Aufgrund der Untersuchungsergebnisse sieht die EKM einen deutlichen Handlungsbedarf der Nothilfepraxis. Sie fordert, dass Kinder nicht mehr in Kollektivunterkünften untergebracht werden – und weniger isoliert.

«Auch Kinder in der Nothilfe haben ein Recht auf ein Aufwachsen in Sicherheit.»

Bettina Looser, Geschäftsführerin EKM

Zudem sollen den Kindern eine geregelte Tagesstruktur sowie der Zugang zu Schule und Berufsbildung ermöglicht werden. Auch sollen die Gesundheitsversorgung gewährleistet und ärztliche Vorsorgeuntersuchungen gefördert werden.

Denn für die Geschäftsführerin der EKM, Bettina Looser, ist klar: «Auch Kinder in der Nothilfe haben ein Recht auf ihr physisches und psychisches Wohlergehen und auf ein Aufwachsen in Sicherheit.» Die Schweiz stehe so in der Verantwortung, ihnen den Schutz ihrer Rechte und ihres Wohles zu gewährleisten.

Was ist die Nothilfe?

Nothilfe erhalten Menschen, deren Asylantrag abgelehnt wurde, die aber vorerst dennoch nicht aus der Schweiz ausgewiesen werden können – etwa weil die Situation in ihrem Heimatland nicht stabil ist.

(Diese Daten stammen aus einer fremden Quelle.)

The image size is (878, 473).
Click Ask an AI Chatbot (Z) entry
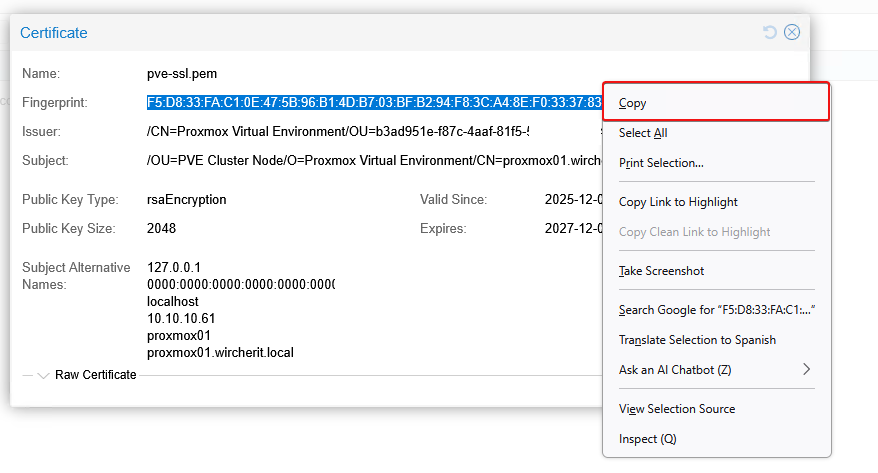(x=675, y=370)
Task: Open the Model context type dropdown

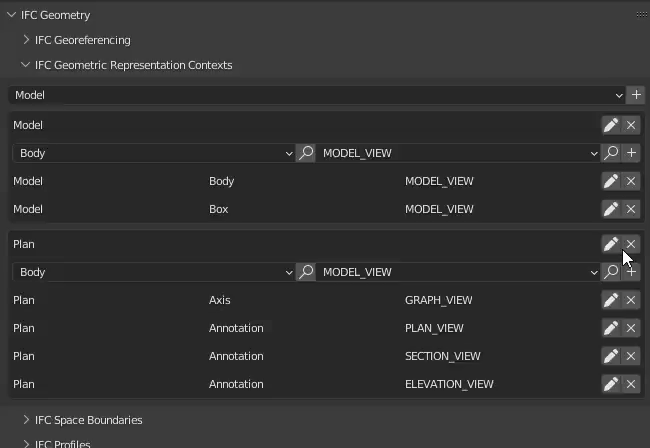Action: point(317,95)
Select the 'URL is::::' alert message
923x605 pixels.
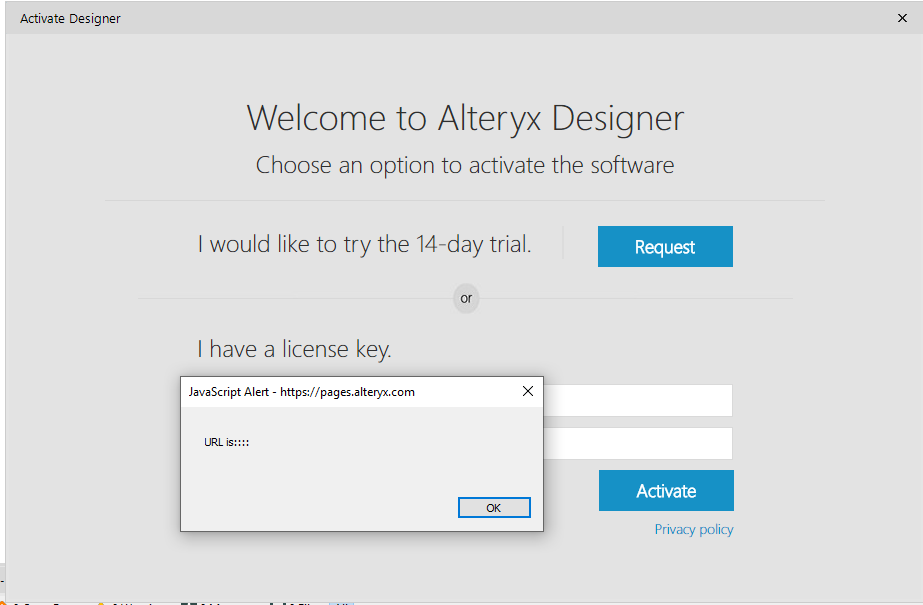click(226, 441)
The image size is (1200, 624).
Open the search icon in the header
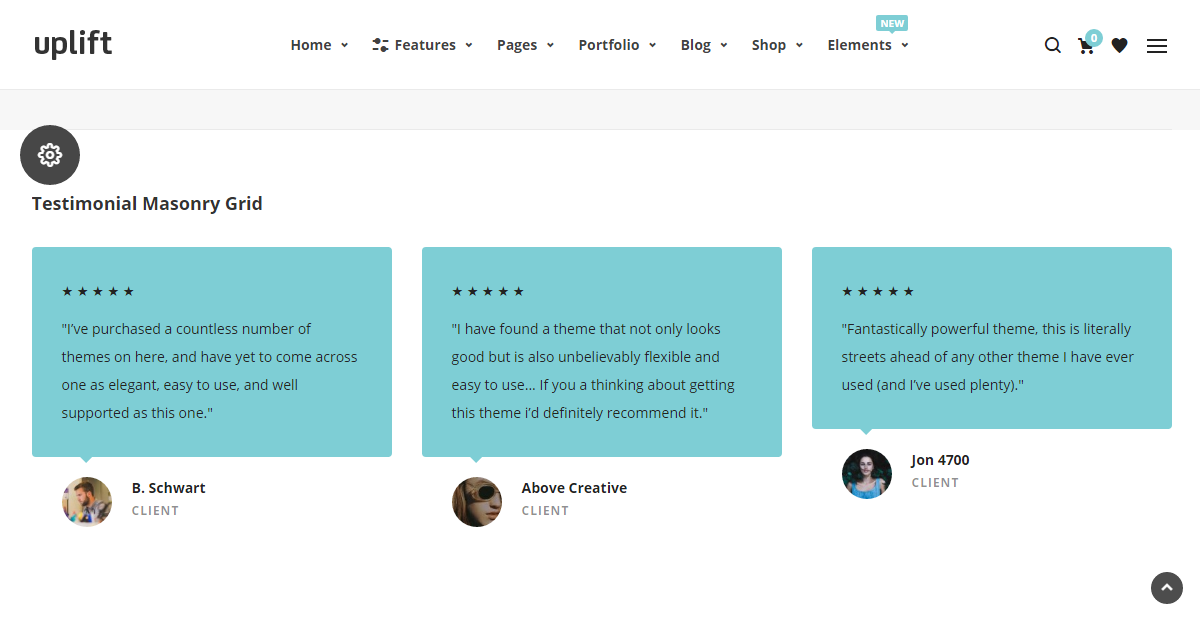tap(1052, 45)
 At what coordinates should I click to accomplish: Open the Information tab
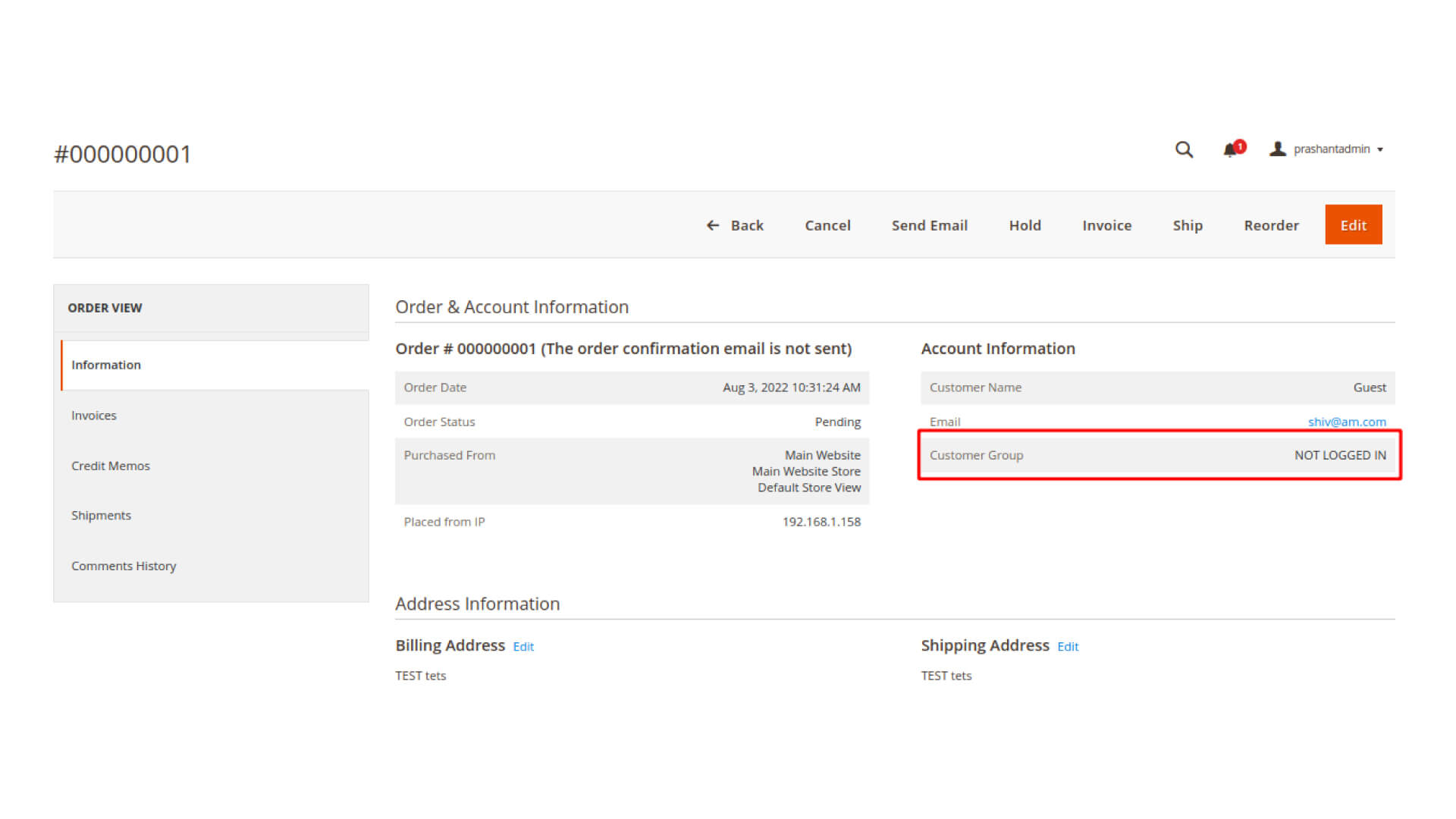(106, 365)
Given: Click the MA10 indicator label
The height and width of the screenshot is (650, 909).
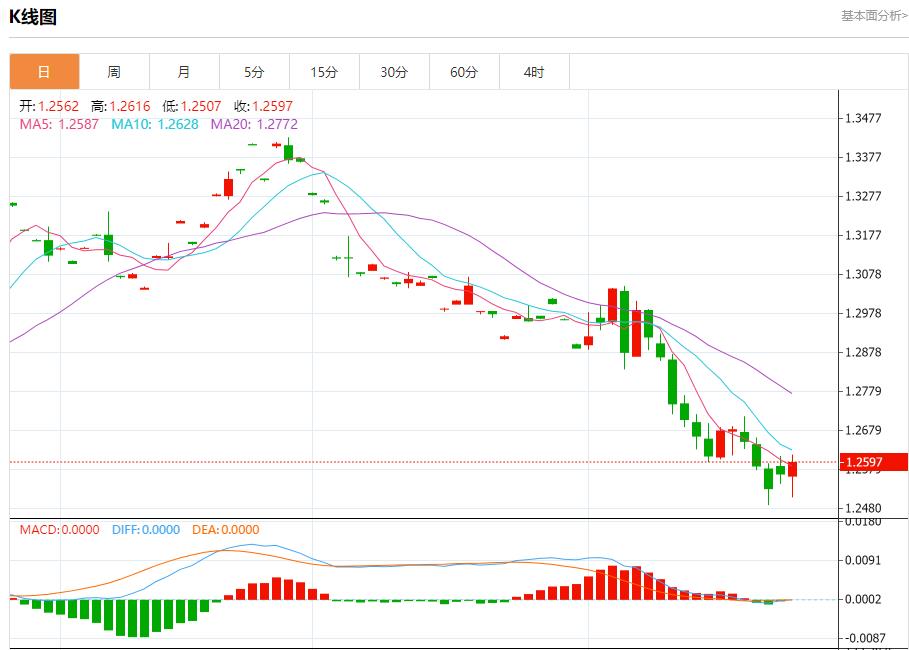Looking at the screenshot, I should [154, 124].
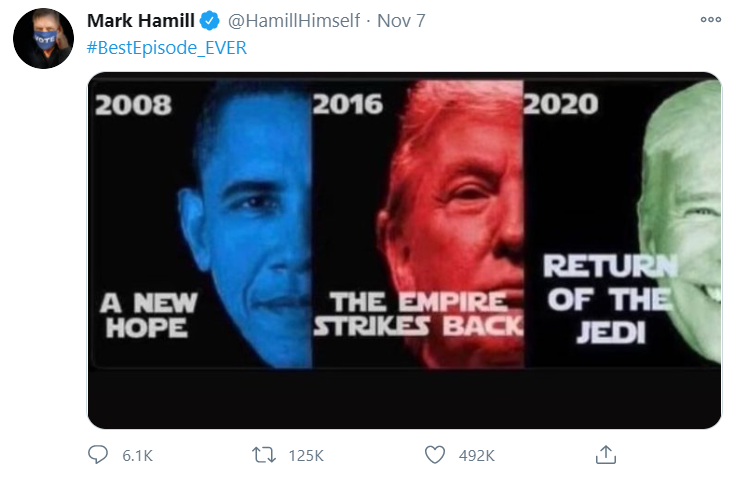Click the reply speech bubble icon
This screenshot has height=478, width=731.
pyautogui.click(x=98, y=455)
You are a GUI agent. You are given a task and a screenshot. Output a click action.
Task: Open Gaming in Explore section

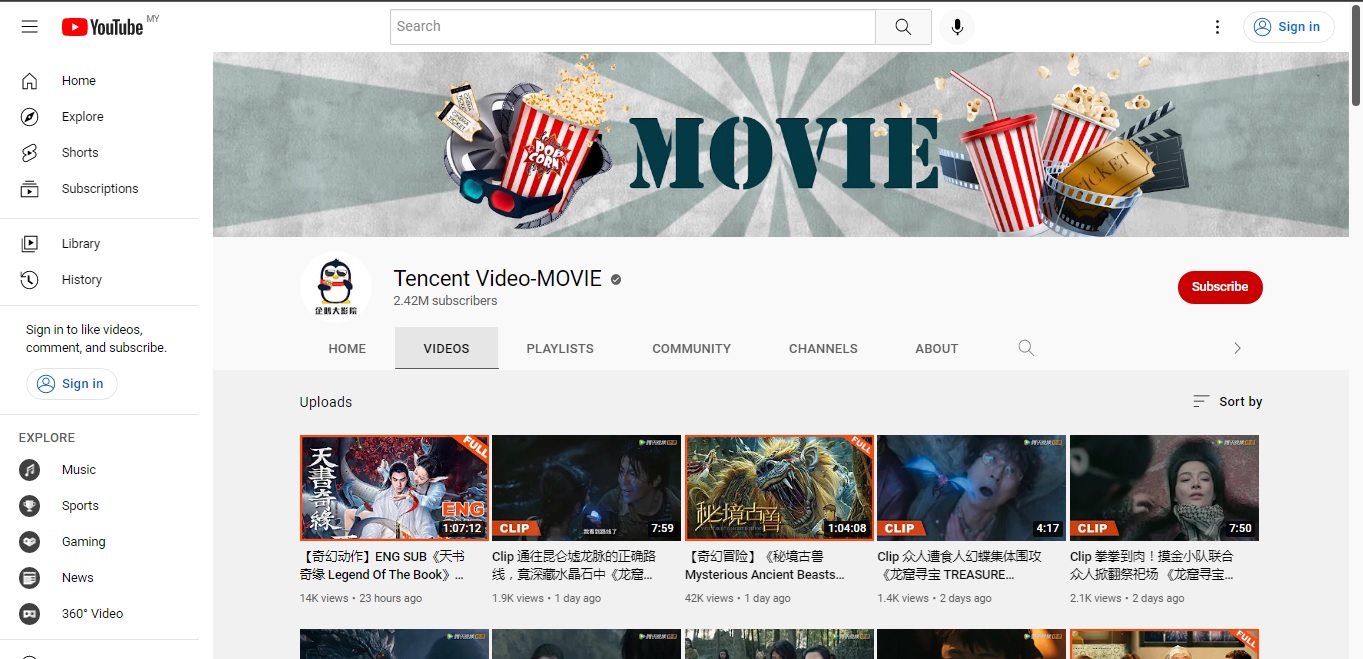tap(83, 542)
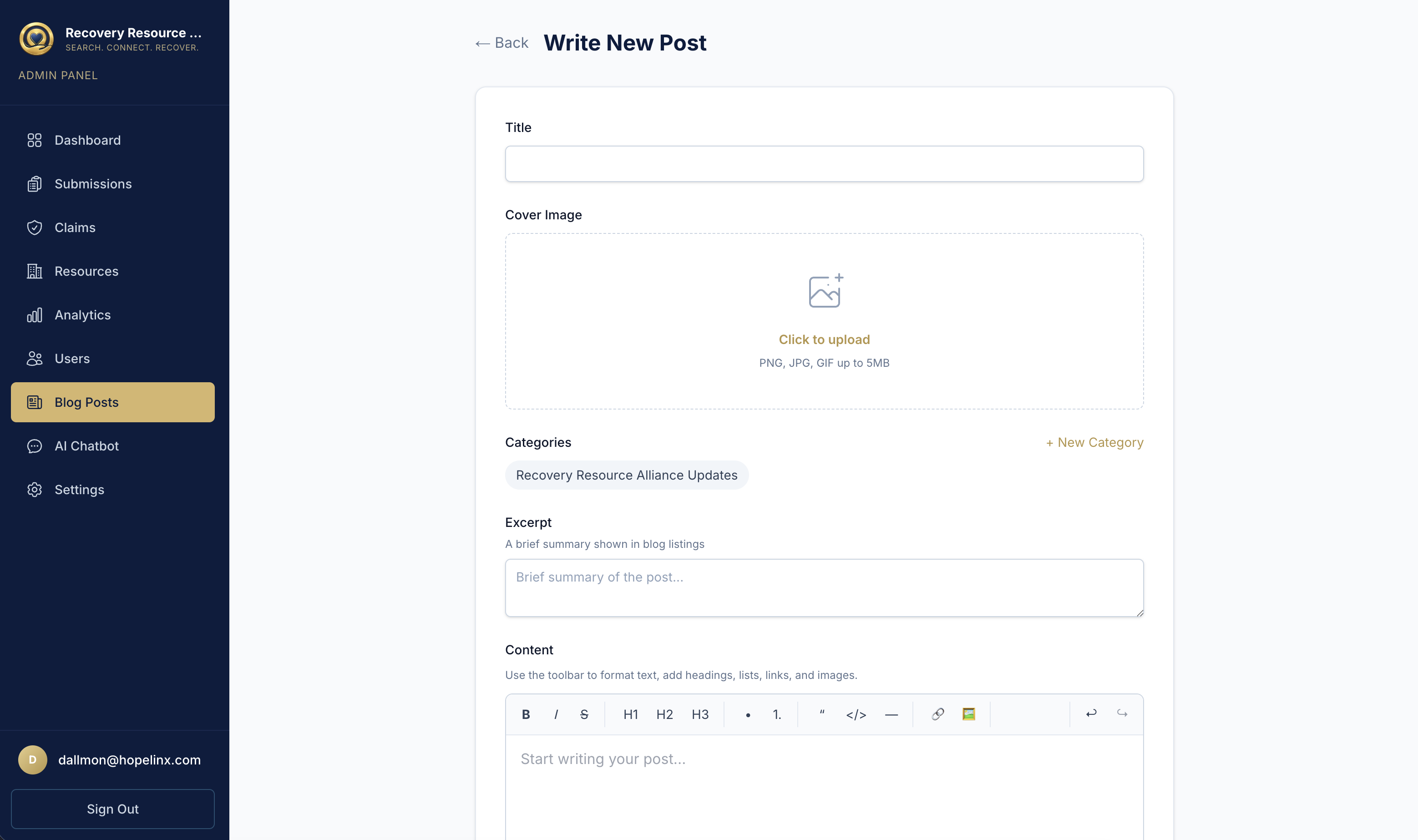The height and width of the screenshot is (840, 1418).
Task: Redo the last undone edit
Action: point(1122,713)
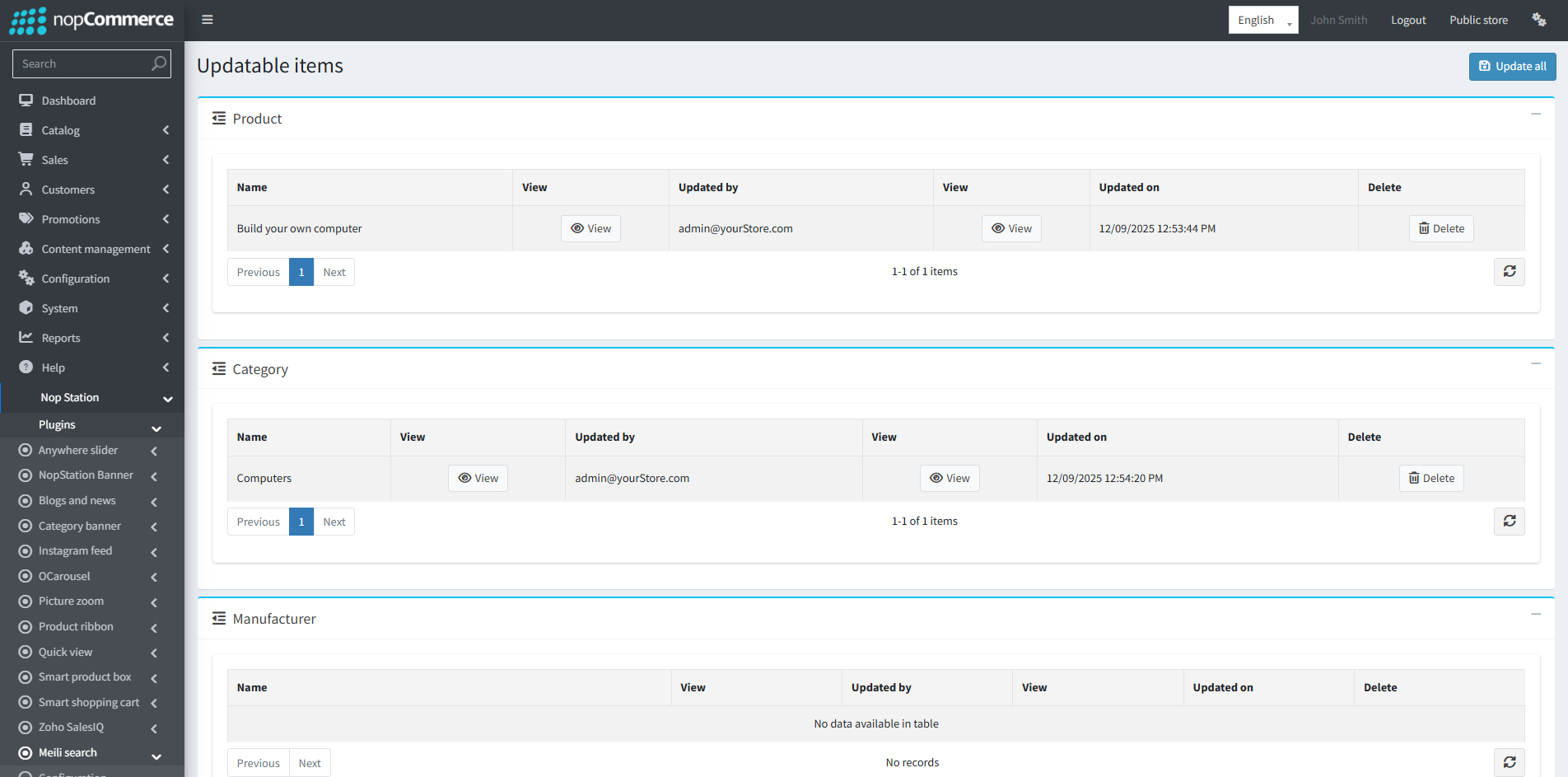View the Computers category item
The height and width of the screenshot is (777, 1568).
(x=478, y=479)
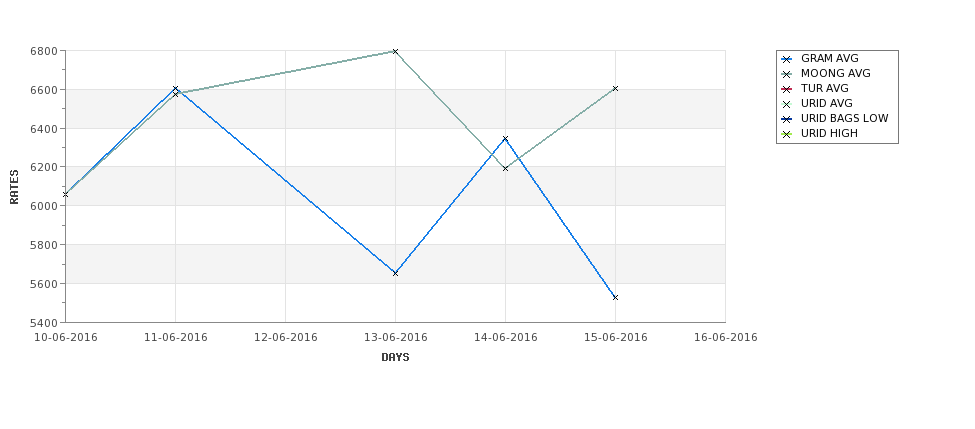Click the TUR AVG legend marker icon
The width and height of the screenshot is (975, 429).
click(x=787, y=89)
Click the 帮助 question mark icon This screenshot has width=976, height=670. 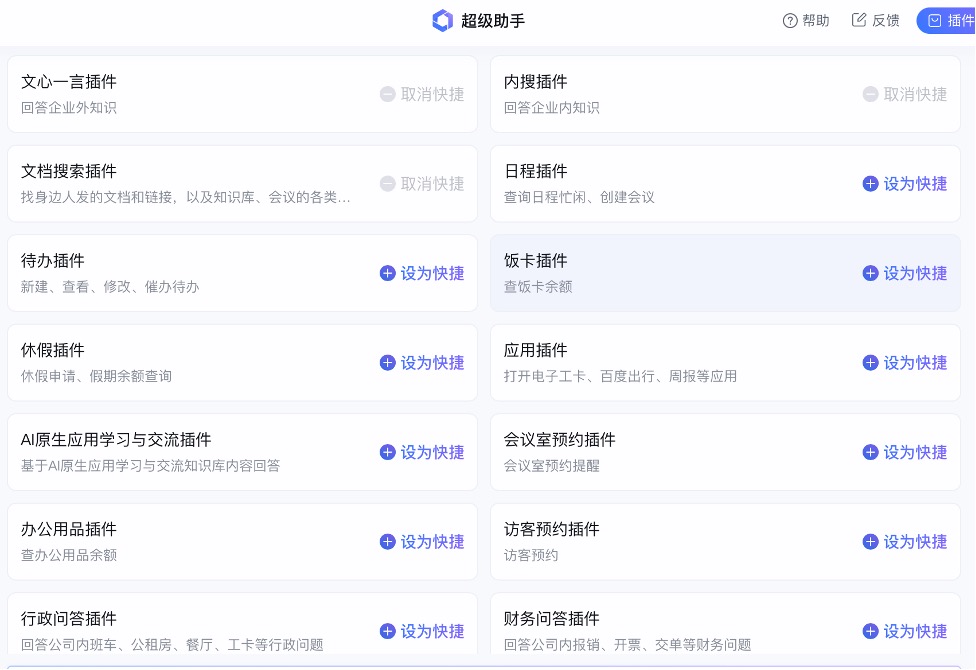790,20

Die Nothilfe soll ein Minimum für den Erhalt des Lebens ermöglichen. Dies bedeutet in der Regel Essen, Unterkunft und medizinische Notfallbehandlung. Sie fällt je nach Kanton unterschiedlich aus: In einigen Kantonen wird sie als Sachleistung ausgerichtet. Wo dies nicht der Fall ist, beträgt die Nothilfe zwischen 8 und 10 Franken pro Tag.

Das System der Nothilfe wird seit Jahren kritisiert. Bereits 2020 schrieb die Schweizerische Beobachtungsstelle für Asyl- und Ausländerrecht in einem Bericht von «vernachlässigtem Kindeswohl». Auch der Beobachter berichtete bereits, wie Kinder jahrelang unter prekären Bedingungen in der Schweiz leben, weil ihre Familien auf Nothilfe angewiesen sind.